DIRECTIONS FOR THIS TASK: Copy out again, unchanged, the listing below from the line that has "Blog (1643, 131)" through the line that has "Contato (1714, 131)".

-=-=-

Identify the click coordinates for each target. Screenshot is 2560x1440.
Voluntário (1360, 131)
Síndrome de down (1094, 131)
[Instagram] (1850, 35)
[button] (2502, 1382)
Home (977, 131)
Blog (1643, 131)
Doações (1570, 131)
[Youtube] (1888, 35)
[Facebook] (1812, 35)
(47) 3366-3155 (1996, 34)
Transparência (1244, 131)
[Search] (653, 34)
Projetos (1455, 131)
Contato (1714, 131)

-=-=-

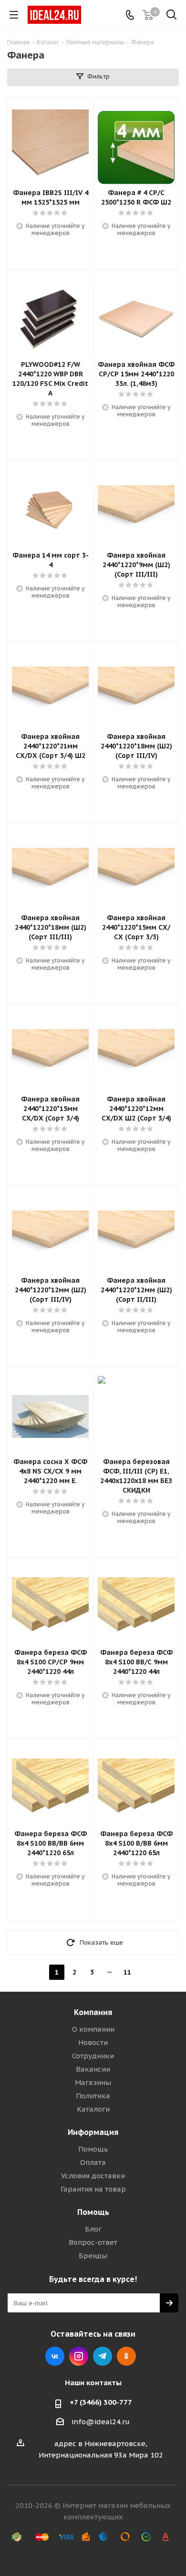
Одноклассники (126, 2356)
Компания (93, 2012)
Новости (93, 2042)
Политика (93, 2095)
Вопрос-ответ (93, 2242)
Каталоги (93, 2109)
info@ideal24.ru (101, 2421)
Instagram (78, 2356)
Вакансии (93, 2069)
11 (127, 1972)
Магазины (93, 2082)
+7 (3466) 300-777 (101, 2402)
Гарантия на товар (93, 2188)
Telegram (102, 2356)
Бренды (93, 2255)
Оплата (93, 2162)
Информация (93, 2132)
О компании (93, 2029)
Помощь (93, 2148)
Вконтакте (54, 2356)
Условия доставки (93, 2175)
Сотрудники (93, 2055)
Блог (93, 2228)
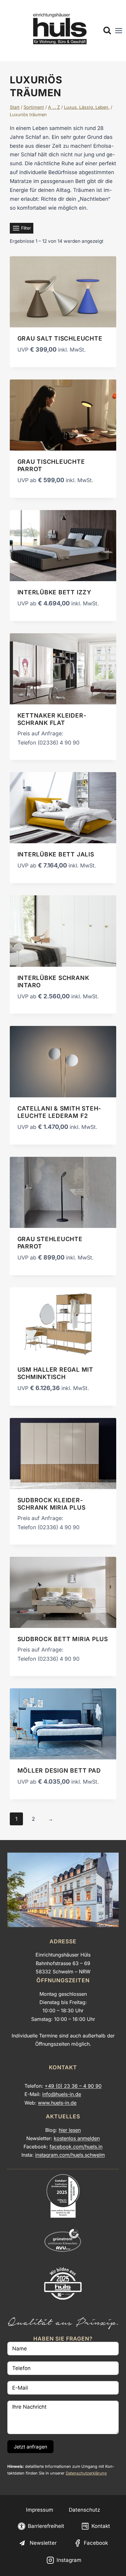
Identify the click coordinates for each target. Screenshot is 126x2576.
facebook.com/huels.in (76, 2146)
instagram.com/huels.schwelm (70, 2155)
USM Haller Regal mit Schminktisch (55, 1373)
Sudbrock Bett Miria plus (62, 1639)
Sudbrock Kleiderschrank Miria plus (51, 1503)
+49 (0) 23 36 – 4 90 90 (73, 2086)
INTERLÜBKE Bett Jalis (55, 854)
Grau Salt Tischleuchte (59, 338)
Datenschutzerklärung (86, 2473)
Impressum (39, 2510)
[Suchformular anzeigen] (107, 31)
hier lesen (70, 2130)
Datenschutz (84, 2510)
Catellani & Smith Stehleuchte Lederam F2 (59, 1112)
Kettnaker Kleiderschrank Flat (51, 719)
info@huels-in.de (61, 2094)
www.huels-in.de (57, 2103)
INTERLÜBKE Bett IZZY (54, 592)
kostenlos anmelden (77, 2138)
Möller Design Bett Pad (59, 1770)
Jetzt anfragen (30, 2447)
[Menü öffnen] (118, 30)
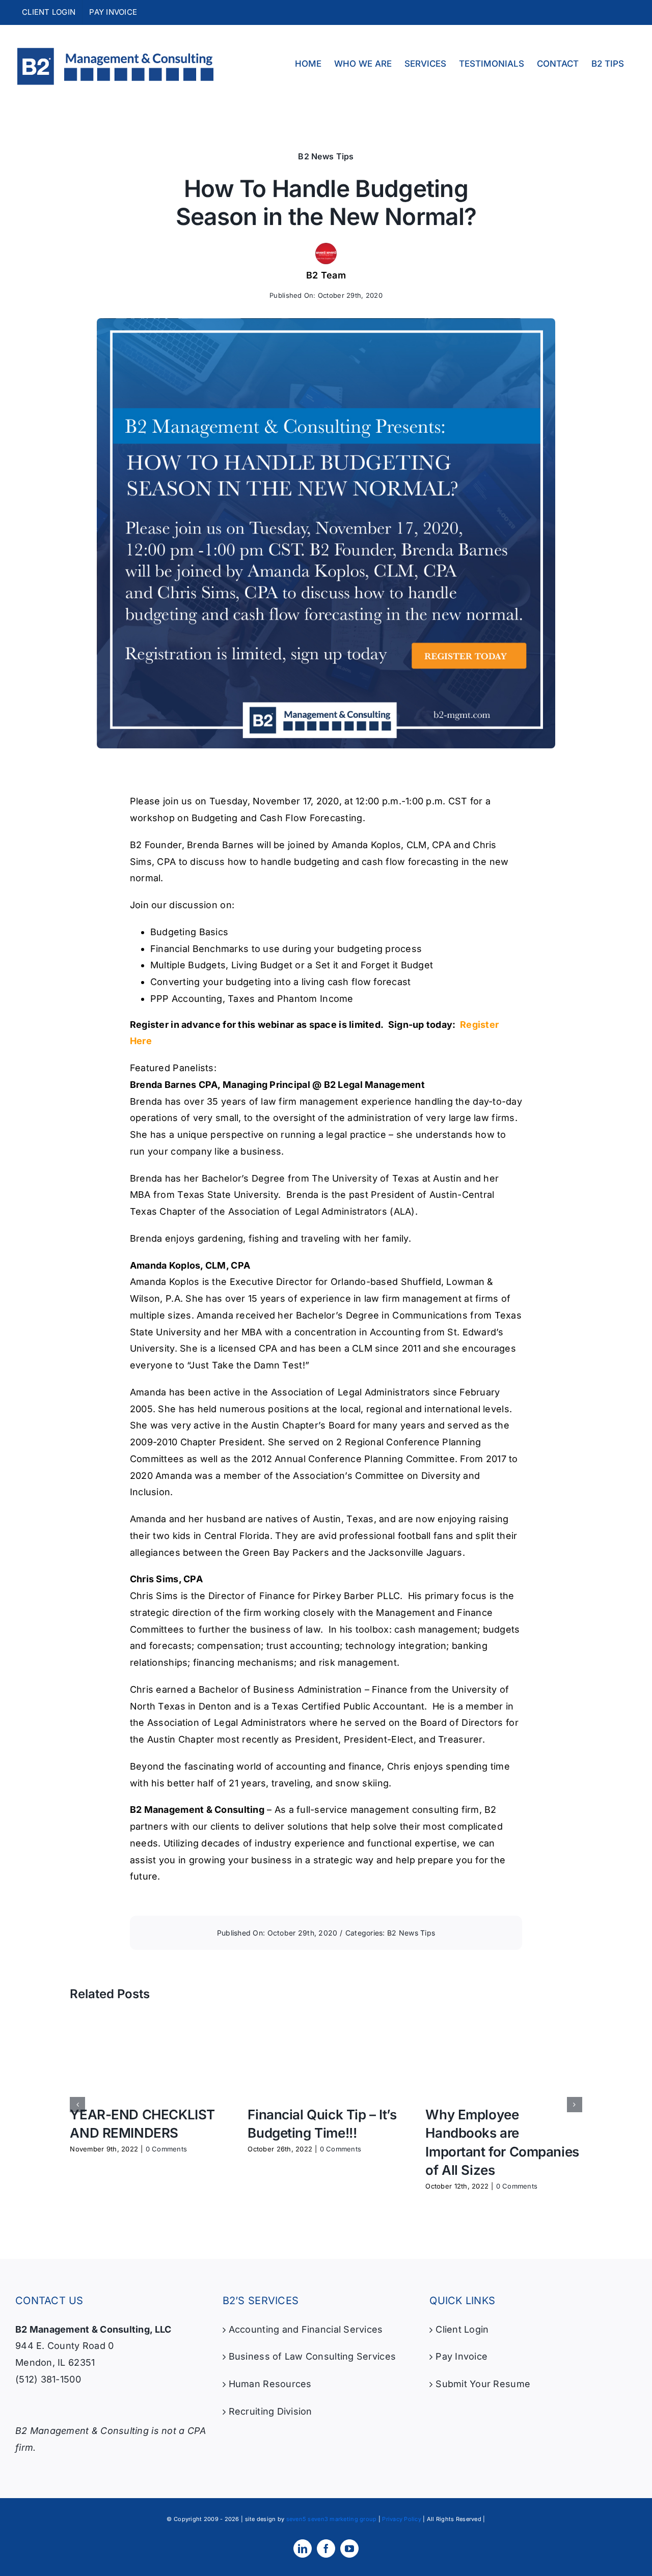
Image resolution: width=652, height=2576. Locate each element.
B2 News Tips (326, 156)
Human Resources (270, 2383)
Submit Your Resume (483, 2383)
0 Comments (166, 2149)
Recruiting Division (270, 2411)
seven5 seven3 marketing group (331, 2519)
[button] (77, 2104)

-=-=-

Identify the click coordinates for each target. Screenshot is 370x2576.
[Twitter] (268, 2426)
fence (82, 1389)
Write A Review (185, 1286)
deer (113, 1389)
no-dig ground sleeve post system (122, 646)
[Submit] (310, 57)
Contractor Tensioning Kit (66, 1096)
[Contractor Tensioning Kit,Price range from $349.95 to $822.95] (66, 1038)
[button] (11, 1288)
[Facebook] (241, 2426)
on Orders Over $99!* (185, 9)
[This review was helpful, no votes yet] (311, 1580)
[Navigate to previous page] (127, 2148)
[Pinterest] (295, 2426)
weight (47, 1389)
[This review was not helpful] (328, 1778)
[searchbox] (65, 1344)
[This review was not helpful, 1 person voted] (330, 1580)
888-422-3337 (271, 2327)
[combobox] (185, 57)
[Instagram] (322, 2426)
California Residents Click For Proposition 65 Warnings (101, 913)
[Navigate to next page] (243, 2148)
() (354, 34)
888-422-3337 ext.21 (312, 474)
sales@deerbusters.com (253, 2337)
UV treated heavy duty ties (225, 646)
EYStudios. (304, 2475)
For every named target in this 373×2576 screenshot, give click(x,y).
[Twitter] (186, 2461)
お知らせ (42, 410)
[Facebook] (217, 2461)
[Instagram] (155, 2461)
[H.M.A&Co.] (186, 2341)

-=-=-

RESPONSE:
Blog (1643, 131)
Doações (1570, 131)
[Youtube] (1888, 35)
[Facebook] (1812, 35)
(47) 3366-3155 (1996, 34)
Transparência (1244, 131)
[Search] (653, 34)
Projetos (1455, 131)
Contato (1714, 131)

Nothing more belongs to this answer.